Diego Costa, le nouveau phare des Blues, est un buteur bûcheron qui n’a pas que des amis. C’est peu dire…

Dans la grande famille des avant-centres déménageurs, on se souvient que seul Didier Drogba était capable de tenir ce rôle-là, entre ingratitude et don de soi, tout seul devant, dans la première version du Chelsea de José Mourinho. Quasiment dix piges de cela, déjà. Pour sa deuxième aventure dans l’ouest londonien, le « Special One » a certes convaincu le grand Didier de rentrer à la maison (après l’avoir éliminé de la Ligue des champions la saison dernière, pour leurs retrouvailles en quarts de finale lors de la double confrontation Chelsea-Galatasaray). Mais il a surtout trouvé son parfait successeur. Dix ans de moins. Un peu tout de moins, d’ailleurs, mais profil plus. Diego Costa, c’est Brandao au royaume des grands clubs…
Révélé à l’Atlético Madrid, au sein d’un squad où Diego Simeone n’était pas réputé, lui non plus, pour son goût prononcé des préliminaires, le Brésilien naturalisé espagnol a conquis la Liga et un peu plus que ça. Son apport : 27 buts inscrits en championnat et 8 de plus en 8 matches de Ligue des champions. Un peu ridicule avec son histoire de placenta de jument en intra-veineuse, il a pourri la finale de C1 de l’Atlético contre le Real Madrid, obligé de sortir au bout de 9 minutes de jeu. Il s’est aussi fait remarquer lors de la Coupe du monde au Brésil. Plutôt nul, Diego aurait pu jouer avec la Seleçao. Même sans craquer sa chemise, il n’aurait pas fait plus tache que Hulk.
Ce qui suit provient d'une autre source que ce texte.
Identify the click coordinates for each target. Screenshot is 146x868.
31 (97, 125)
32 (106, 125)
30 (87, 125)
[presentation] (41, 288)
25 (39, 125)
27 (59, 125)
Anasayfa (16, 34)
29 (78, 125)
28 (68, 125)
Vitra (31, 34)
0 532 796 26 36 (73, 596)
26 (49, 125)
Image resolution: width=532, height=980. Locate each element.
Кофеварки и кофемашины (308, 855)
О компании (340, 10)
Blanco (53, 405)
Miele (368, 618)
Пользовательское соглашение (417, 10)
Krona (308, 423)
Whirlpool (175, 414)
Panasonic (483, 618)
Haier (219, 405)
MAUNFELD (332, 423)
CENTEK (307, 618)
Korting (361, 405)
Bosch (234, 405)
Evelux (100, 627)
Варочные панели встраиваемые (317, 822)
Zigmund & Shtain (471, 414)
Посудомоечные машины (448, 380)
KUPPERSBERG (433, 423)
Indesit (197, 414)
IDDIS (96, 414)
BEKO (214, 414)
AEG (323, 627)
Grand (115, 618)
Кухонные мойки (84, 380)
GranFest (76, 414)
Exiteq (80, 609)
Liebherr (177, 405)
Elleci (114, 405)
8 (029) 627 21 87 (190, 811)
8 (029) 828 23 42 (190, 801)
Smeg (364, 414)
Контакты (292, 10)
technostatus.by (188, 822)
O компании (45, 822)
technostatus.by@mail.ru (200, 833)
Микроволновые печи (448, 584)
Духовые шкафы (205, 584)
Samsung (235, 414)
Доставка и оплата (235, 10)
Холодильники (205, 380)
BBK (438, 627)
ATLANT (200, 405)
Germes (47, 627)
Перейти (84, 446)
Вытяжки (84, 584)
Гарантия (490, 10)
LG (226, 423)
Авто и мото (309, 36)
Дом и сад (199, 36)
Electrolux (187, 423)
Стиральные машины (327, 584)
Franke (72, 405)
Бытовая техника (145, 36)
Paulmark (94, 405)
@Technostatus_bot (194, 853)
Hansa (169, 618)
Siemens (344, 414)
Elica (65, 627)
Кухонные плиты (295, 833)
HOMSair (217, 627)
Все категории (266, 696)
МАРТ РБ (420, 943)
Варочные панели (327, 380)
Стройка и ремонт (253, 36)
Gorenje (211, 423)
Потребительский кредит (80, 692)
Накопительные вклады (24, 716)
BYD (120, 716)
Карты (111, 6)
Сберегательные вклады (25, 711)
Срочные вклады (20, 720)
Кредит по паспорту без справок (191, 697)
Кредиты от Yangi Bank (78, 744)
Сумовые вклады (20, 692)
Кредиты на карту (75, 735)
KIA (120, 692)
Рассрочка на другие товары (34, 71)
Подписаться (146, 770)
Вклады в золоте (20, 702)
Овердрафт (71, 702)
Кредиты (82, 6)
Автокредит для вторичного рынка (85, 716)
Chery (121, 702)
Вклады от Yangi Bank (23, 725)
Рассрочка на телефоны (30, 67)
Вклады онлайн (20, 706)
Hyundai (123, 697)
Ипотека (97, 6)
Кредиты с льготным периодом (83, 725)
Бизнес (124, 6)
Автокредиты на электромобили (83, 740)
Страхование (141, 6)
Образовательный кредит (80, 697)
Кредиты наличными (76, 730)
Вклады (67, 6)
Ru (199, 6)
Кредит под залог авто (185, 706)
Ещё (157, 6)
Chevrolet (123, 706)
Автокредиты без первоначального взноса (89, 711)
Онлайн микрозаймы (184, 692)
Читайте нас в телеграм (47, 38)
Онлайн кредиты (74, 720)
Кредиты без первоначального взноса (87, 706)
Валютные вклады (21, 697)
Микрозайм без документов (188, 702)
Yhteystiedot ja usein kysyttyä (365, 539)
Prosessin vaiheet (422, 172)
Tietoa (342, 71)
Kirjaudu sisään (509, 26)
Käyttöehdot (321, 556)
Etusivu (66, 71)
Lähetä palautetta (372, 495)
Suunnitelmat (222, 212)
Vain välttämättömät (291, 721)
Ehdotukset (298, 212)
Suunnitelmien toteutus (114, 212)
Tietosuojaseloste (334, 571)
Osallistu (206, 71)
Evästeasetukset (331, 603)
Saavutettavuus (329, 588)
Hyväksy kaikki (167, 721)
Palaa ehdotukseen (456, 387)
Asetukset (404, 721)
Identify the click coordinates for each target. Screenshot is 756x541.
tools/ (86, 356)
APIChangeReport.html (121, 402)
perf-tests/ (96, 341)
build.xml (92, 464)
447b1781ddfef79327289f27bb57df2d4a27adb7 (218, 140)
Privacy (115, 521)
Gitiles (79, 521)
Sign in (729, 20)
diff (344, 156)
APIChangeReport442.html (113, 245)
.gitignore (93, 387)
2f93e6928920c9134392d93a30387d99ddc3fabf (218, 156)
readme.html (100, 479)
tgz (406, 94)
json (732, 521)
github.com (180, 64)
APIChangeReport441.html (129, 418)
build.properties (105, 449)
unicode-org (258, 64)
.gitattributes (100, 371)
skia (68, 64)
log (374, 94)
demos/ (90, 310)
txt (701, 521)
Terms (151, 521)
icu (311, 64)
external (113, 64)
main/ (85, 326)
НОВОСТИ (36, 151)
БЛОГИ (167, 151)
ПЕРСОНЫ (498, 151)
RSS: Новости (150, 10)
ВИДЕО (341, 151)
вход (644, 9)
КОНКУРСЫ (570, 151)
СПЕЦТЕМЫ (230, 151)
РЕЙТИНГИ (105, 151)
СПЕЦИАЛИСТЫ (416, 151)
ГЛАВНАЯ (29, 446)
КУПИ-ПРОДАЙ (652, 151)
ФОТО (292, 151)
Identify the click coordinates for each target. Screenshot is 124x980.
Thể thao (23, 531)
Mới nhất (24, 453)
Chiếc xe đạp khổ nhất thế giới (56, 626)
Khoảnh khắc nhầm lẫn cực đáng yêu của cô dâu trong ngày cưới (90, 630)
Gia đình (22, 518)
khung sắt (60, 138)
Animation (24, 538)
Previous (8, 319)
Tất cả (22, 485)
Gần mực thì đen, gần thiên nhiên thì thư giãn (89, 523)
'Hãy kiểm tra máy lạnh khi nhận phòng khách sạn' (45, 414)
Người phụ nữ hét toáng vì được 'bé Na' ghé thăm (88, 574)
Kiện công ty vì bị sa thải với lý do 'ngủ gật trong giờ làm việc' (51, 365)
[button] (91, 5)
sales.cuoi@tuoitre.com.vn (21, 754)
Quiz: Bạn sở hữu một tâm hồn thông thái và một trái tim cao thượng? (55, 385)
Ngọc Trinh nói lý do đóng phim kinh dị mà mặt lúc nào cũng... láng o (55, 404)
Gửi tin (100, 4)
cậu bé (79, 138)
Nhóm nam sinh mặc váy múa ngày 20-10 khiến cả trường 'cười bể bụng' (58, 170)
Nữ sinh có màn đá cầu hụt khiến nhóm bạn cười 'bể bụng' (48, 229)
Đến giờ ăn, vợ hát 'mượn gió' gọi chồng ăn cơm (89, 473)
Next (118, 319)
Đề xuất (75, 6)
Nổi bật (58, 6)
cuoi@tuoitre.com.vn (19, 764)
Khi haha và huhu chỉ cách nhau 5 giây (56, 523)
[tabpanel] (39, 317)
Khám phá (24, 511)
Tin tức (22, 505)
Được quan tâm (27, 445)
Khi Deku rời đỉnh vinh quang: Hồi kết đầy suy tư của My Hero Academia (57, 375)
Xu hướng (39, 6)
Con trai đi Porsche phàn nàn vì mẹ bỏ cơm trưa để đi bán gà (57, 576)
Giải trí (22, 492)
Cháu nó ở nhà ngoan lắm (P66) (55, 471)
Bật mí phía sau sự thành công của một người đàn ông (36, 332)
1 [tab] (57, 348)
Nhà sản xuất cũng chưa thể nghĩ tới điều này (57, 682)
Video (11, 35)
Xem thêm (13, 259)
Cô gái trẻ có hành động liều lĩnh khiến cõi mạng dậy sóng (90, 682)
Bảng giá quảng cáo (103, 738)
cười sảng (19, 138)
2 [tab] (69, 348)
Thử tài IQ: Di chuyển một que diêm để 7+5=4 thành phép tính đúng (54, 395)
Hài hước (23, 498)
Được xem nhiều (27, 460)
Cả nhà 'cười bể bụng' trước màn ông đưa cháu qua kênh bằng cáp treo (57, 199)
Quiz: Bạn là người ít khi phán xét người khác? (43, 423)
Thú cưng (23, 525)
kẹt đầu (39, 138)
Ceci étant dit, l’attaquant brésilien qui ressemble à un tailleur d’érables canadien a mis tout le monde d’accord à Chelsea cette saison, comme en témoignent ses 20 pions inscrits en… 26 matches de Premier League. On connaît des temps d’adaptation plus longs. Surtout en ce qui concerne l’Angleterre. Cela étant également précisé, il faut bien admettre que le nouveau protégé du « Mou » ne s’est pas fait que des copains depuis son arrivée chez les Blues à l’été 2014. Il a été poursuivi par la Fédération anglaise pour son comportement violent sur Emre Can (Liverpool) lors de la demi-finale de la Coupe de la Ligue en janvier. José Mourinho est monté en première ligne pour le défendre, parlant d’un « geste accidentel » pour répondre à Jamie Redknapp qui avait qualifié, sur SkySports, son piétinement de « crime ».
« C’est une campagne de déstabilisation, a rétorqué José. Ces consultants ont de très bons sièges, un très bon salaire et ils ne perdent jamais… » Trois jours plus tard, Diego s’est fendu d’une petite claquounette sur Nabil Bentaleb (Tottenham) lors de la finale de la Coupe de la Ligue. Pardon, il s’est juste essuyé la main sur son visage. Il n’a pas fait exprès non plus, c’est évident. Brésilien d’origine, naturalisé espagnol, adopté par José Mourinho. Toujours bûcheron, toujours buteur. Cette valeur sûre is rich.

Tendance mercato
On ne le voyait pas du tout quitter le navire Chelsea à la fin de la saison. A moins qu’une trop grosse faute ne l’exclue définitivement du royaume. Une Brandao, quoi… Ces derniers temps, il aurait eu envie, paraît-il, de retourner à Madrid.